Mis mujeres

Últimamente, me ha llegado un recuerdo de la infancia de manera recurrente, pero no es claro, solo sé que me recuerda a ellas…
Cuando yo tenía alrededor de diez u once años, mis tías abuelas tenían una finca llamada Jají, en Mérida, Venezuela, ubicada en la cordillera de los Andes. Sin duda, era uno de mis lugares favoritos en la vida; amaba ir a Jají. Entre las montañas había una casa que no tendría más de dos habitaciones, una cocina de leña, una sala no muy grande. Esta casa tenía los cimientos elevados y, en la parte exterior, una gran terraza desde donde podías ver los potreros y a las vacas pastando. Para llegar a la casa desde donde se dejaban los vehículos, pasabas un hermoso jardín donde mi tía Josefina siempre tenía flores de varios y hermosos colores.
Recuerdo sentarme en ese jardín con ellas, mi tía Astrid, Josefina y la Tata a desgranar maíz con el que luego haríamos deliciosas arepas. Aún puedo verlas allí, sentadas en ese musgo que cubría las rocas, con sus enormes sombreros y gafas de sol, sus atuendos estampados con coloridas flores. Vanidosas, con sus labios maquillados de algún color intenso, mientras reían y contaban anécdotas, se asomaban sus blancos dientes. Mientras el enorme tazón se llenaba de granos de maíz, ellas seguían platicando. Aún puedo escuchar sus risas: eran tan simpáticas y amorosas que no pasa un día sin que las extrañe.
--
● **Descripción del ejercicio**: Transcriba sin cambios, del relato sobre la finca de Jají, todo el pasaje que va desde "Mis mujeres" hasta "y hermosos colores.". No hace falta consultar las líneas que vienen a continuación.

● **Fragmento de origen**:
--
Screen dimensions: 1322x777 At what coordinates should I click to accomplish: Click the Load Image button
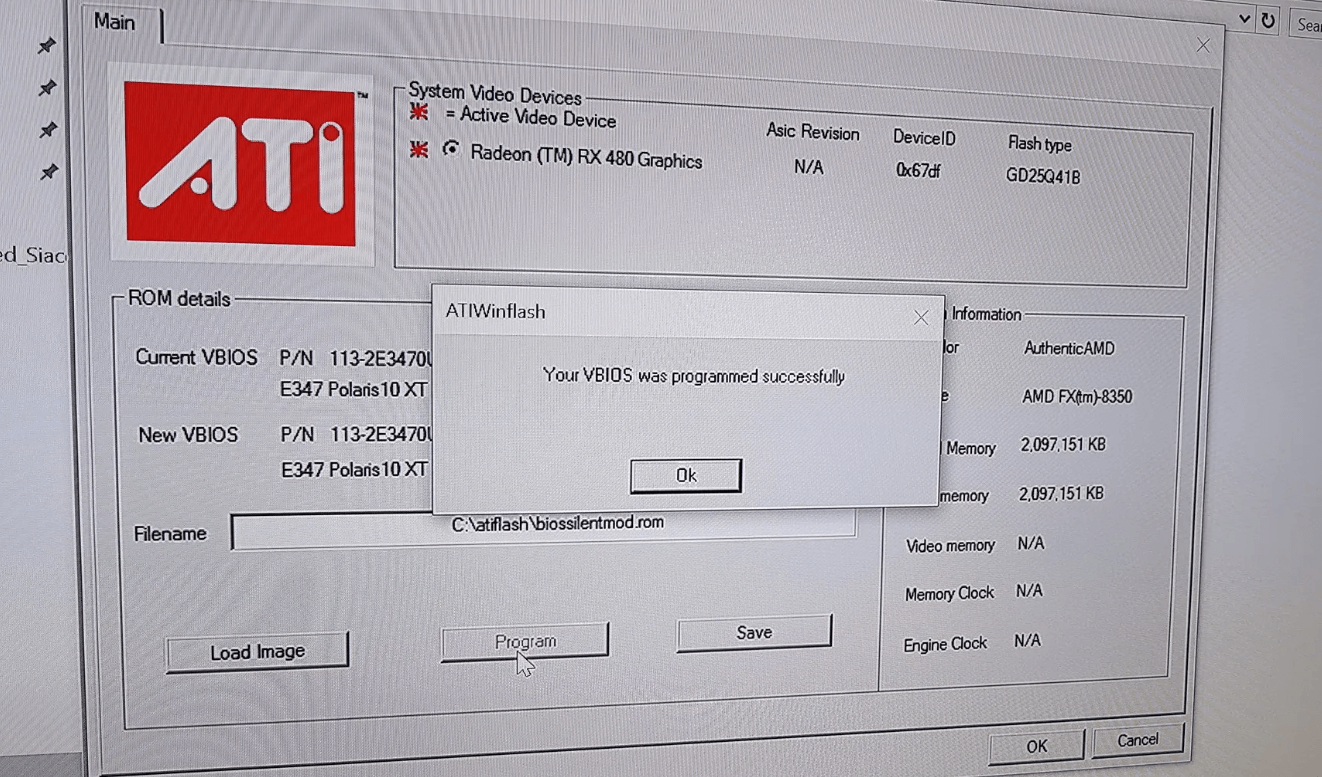click(x=257, y=652)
--
● **La solución**:
Mis mujeres

Últimamente, me ha llegado un recuerdo de la infancia de manera recurrente, pero no es claro, solo sé que me recuerda a ellas…
Cuando yo tenía alrededor de diez u once años, mis tías abuelas tenían una finca llamada Jají, en Mérida, Venezuela, ubicada en la cordillera de los Andes. Sin duda, era uno de mis lugares favoritos en la vida; amaba ir a Jají. Entre las montañas había una casa que no tendría más de dos habitaciones, una cocina de leña, una sala no muy grande. Esta casa tenía los cimientos elevados y, en la parte exterior, una gran terraza desde donde podías ver los potreros y a las vacas pastando. Para llegar a la casa desde donde se dejaban los vehículos, pasabas un hermoso jardín donde mi tía Josefina siempre tenía flores de varios y hermosos colores.